Start of Data for analysis

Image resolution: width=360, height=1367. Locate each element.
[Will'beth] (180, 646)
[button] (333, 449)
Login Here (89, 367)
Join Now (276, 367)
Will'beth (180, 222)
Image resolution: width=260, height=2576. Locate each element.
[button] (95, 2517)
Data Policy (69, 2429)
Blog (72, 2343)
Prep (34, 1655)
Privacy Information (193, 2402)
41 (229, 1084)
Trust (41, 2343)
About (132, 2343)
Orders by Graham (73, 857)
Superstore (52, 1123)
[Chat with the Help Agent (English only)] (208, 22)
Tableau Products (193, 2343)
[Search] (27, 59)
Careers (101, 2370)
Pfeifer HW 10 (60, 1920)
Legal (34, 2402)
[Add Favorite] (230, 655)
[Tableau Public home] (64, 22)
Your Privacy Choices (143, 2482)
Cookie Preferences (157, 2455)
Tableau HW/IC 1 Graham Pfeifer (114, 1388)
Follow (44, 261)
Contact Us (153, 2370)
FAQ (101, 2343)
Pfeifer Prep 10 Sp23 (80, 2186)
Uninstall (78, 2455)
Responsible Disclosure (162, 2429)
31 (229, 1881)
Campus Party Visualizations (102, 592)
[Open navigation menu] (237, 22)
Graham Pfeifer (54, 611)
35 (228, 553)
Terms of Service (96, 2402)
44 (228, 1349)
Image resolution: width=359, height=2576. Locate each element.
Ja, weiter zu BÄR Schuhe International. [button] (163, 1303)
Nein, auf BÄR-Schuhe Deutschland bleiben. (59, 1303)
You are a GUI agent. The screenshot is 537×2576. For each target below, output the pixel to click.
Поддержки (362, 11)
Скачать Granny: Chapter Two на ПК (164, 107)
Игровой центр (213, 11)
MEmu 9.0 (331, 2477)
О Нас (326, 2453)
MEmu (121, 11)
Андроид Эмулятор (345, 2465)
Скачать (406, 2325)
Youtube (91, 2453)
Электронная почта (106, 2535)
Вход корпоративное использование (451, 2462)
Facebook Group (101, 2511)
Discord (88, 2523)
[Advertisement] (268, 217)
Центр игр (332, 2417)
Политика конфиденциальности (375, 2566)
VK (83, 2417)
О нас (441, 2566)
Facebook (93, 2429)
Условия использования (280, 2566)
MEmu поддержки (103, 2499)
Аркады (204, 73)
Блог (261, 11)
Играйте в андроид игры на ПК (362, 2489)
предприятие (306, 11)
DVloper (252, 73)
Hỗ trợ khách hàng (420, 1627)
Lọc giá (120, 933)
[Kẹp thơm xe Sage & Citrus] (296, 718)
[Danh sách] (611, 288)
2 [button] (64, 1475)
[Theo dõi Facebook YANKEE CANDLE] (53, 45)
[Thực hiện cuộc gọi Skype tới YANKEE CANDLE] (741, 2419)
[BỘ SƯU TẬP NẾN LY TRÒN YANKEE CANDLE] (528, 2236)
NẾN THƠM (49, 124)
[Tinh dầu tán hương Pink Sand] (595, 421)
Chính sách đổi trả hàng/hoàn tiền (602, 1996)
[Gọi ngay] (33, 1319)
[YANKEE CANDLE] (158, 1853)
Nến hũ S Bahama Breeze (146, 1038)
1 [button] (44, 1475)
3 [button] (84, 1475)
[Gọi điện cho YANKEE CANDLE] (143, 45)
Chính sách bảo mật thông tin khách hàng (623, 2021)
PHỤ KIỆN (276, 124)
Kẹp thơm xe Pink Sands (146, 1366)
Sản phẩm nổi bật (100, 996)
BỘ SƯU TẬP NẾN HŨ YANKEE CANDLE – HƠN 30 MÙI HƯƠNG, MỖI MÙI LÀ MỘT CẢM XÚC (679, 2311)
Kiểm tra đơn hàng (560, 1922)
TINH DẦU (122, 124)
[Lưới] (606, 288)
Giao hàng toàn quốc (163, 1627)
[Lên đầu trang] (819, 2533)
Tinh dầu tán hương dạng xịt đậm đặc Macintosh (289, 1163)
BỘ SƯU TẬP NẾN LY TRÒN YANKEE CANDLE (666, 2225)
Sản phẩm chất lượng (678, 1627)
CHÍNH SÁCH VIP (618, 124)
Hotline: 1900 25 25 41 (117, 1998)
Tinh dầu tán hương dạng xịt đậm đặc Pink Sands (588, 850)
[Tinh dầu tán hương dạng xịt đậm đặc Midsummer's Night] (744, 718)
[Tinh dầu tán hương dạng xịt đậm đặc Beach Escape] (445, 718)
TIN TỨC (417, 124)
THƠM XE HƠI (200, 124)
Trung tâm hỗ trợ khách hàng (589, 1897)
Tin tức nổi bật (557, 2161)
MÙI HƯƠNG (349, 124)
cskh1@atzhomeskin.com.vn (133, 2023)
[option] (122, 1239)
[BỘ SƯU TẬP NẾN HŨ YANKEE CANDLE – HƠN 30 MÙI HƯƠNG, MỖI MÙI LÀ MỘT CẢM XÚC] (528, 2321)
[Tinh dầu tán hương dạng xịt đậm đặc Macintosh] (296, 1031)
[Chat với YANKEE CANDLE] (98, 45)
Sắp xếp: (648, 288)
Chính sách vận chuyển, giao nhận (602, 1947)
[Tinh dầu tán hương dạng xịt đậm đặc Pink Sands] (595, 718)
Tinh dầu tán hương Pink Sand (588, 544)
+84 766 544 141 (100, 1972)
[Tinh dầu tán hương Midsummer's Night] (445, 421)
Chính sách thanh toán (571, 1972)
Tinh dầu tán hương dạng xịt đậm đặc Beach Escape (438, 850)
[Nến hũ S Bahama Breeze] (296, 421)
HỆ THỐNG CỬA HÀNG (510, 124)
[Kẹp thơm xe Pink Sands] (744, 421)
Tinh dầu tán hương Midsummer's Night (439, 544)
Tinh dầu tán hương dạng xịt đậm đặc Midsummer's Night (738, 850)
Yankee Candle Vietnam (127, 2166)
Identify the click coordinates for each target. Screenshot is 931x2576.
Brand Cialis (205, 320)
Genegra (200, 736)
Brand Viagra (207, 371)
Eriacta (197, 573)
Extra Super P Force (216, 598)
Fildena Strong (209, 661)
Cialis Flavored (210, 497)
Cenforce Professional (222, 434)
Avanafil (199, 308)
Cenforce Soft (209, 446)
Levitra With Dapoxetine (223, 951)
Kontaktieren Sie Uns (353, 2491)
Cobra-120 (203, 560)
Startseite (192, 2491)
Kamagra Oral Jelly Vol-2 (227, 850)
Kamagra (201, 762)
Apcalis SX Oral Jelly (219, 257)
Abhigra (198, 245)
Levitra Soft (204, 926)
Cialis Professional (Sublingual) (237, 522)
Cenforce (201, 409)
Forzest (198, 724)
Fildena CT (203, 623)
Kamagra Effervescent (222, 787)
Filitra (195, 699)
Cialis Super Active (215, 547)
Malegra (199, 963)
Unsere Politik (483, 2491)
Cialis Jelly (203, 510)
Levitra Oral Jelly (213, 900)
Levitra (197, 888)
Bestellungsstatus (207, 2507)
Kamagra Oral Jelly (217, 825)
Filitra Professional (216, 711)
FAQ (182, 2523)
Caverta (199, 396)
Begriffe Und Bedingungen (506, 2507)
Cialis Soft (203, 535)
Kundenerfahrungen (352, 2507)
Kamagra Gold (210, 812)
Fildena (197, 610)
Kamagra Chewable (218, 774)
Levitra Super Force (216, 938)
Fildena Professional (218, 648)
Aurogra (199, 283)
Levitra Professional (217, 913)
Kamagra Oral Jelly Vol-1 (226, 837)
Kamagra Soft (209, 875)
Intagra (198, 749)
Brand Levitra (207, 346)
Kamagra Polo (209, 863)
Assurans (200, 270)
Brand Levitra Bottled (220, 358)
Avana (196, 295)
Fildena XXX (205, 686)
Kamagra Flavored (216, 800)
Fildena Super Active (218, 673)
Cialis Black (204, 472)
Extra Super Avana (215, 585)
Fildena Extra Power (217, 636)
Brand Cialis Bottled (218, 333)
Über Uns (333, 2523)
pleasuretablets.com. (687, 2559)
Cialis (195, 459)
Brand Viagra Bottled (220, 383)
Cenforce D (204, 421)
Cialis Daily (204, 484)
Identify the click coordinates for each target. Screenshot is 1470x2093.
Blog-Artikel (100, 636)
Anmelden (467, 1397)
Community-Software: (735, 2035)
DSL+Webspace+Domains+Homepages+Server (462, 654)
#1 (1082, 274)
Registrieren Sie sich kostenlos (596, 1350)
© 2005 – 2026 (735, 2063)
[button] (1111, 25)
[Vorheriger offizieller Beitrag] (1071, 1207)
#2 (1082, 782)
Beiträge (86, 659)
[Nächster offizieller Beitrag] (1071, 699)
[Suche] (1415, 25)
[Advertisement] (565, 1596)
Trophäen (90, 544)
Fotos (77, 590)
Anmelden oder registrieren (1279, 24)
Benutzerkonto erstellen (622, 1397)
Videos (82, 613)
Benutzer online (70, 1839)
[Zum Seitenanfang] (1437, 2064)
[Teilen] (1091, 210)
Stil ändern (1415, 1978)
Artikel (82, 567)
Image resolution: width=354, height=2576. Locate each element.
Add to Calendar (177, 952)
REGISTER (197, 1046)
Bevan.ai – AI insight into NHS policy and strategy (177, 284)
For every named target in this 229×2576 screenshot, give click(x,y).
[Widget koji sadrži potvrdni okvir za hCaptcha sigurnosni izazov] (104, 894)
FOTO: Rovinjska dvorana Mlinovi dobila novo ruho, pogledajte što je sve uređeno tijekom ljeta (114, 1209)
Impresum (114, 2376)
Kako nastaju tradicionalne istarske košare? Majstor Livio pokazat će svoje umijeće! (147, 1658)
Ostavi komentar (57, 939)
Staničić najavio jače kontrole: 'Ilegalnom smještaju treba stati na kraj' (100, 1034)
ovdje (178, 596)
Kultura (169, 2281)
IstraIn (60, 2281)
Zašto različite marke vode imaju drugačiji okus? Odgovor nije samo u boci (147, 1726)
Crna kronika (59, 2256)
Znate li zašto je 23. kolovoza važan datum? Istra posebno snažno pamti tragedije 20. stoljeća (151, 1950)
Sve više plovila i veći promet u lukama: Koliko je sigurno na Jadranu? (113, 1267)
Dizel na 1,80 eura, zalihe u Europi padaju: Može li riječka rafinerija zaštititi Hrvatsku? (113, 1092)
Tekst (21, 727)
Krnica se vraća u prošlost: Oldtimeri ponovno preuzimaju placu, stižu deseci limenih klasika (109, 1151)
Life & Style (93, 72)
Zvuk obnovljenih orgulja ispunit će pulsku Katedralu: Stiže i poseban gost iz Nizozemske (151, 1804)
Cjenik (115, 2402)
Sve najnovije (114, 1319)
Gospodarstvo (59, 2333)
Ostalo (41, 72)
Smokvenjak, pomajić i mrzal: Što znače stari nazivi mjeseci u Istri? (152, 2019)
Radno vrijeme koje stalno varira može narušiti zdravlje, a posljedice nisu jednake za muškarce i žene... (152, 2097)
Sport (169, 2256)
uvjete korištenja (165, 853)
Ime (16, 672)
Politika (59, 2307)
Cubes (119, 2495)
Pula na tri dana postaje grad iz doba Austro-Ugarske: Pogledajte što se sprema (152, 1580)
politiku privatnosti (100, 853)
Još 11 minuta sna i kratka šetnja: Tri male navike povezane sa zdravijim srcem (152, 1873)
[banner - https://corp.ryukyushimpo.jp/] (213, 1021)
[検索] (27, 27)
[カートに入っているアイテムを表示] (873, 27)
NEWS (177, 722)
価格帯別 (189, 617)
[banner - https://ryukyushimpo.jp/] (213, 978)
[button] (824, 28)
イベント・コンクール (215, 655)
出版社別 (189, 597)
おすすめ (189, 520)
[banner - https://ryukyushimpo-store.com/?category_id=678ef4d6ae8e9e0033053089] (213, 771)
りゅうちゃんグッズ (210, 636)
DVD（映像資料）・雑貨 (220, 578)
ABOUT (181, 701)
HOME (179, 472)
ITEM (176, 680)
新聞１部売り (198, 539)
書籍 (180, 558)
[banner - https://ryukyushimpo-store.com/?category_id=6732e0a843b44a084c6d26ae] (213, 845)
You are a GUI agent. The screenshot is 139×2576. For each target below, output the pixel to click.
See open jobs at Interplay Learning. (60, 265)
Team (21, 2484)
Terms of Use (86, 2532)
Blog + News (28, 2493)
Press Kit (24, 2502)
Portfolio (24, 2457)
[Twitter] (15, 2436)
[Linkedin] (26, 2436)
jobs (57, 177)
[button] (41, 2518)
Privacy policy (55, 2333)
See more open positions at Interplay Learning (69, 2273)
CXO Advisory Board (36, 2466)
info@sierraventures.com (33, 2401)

End of Data for analysis

Above are the entries. Output exactly the lines beginning with the line that has "Begriffe Und Bedingungen (506, 2507)" and ending with the line that has "Avana (196, 295)".

Begriffe Und Bedingungen (506, 2507)
Cialis Soft (203, 535)
Kundenerfahrungen (352, 2507)
Kamagra Gold (210, 812)
Fildena (197, 610)
Kamagra Chewable (218, 774)
Levitra Super Force (216, 938)
Fildena Professional (218, 648)
Aurogra (199, 283)
Levitra Professional (217, 913)
Kamagra Oral Jelly Vol-1 (226, 837)
Kamagra Soft (209, 875)
Intagra (198, 749)
Brand Levitra (207, 346)
Kamagra Polo (209, 863)
Assurans (200, 270)
Brand Levitra Bottled (220, 358)
Avana (196, 295)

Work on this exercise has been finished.